Muhtari Aminu Kano, sitting and facing the camera, recalled that while growing up, the Nigerian sky swarmed with dark wings, heralding the unseen work of nature’s most misunderstood janitors—vultures.
These birds, often scorned for their sinister appearance and grim dining habits, were the silent custodians of the ecosystem, he said, their serrated beaks tearing through death to preserve life. Yet, as time unfurled, these masters of decay found themselves on the brink of it, pushed ever closer to extinction by a world that fails to grasp their worth.
Today, in Nigeria’s sun-scorched savannas and dense forests, the ominous silhouette of the vulture is fading. Twenty-three species—each a critical thread in the ecological tapestry—are rapidly vanishing, becoming a fleeting echo of what was.
A documentary titled ‘Our Plight to Survive: Nigeria’s Vulture & Wildlife Trade Crisis‘, produced by the Nigerian Conservation Foundation (NCF) in 2021, casts a stark light on this crisis. “Vultures are being driven into extinction in this country,” Muhtari, the former Director-General of NCF lamented, his voice tinged with the melancholy of a natural world slipping through our fingers. “When I was young, you go to any city, you go to the abattoir, and you will see vultures flying and hovering around. And within seconds, they have cleaned up all the mess that is around the abattoir. You don’t see that anymore.”
Research reveals a chilling reality: Africa’s vulture population has plummeted by as much as 90% over the last half-century, a collapse that echoes across the continent with devastating consequences.
The Silent Guardians of Health
Vultures, with their sharp beaks and stronger-than-steel stomachs, are nature’s unsung heroes. Their bald heads, an evolutionary marvel, allow them to dive deep into carrion without the sticky mess of feathers mired in decay.
Their digestive systems are veritable cauldrons, boiling away bacteria and pathogens that would spell disaster for lesser creatures—and for humans. When vultures feast, they do more than clear away the dead; they halt the spread of disease, acting as nature’s first line of defence against pandemics.

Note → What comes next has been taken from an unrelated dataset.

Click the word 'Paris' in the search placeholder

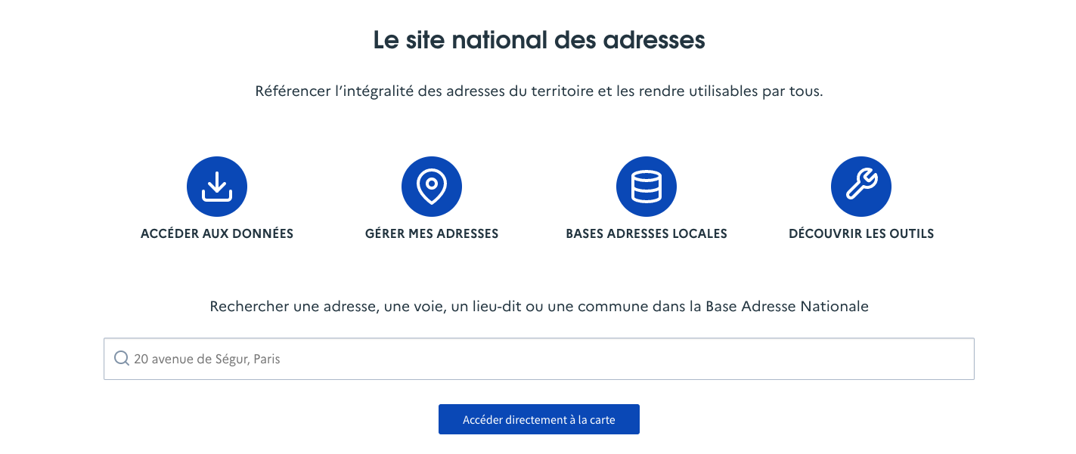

Joseph Onoja, an African vulture expert, aptly described them in the 2021 documentary as “environmental sanitation officers,” their work as vital as it is overlooked.
Without vultures, the carcasses they once cleared begin to fester, becoming breeding grounds for disease. In a cruel twist of fate, the very animals that prevent death’s advance are themselves dying, their numbers dwindling as a result of greed and ignorance.
A Dark Trade and Poisoned Earth
The vultures’ demise is no accident; it is a tragedy orchestrated and aided by humans. In the shadowy world of wildlife trade, vultures are commodities—traded for their supposed medicinal properties, their body parts believed to cure ailments from skin diseases to epilepsy. Rituals steeped in superstition fuel this demand, and in Nigeria, the illegal trade in vultures is a booming business.
As the vultures teeter on the brink, conservationists wage a desperate battle to pull them back. Organisations like the Nigerian Conservation Foundation, BirdLife International, and Vultures Conservation Foundation are at the forefront of this fight, their efforts ranging from public awareness campaigns to direct action against poaching and poisoning. Yet, despite these efforts, the vultures’ numbers continue to decline, a sobering reminder of how fragile our natural world has become.
Also, in Nigeria, the Endangered Species Act, first passed in 1985, exists to protect these birds and regulate the trade and exploitation of vulnerable species. In the end, the survival of these environmental stewards is essential for a healthy environment. As guardians of public health, their extinction would be a great loss, a wound inflicted upon the earth that may never heal.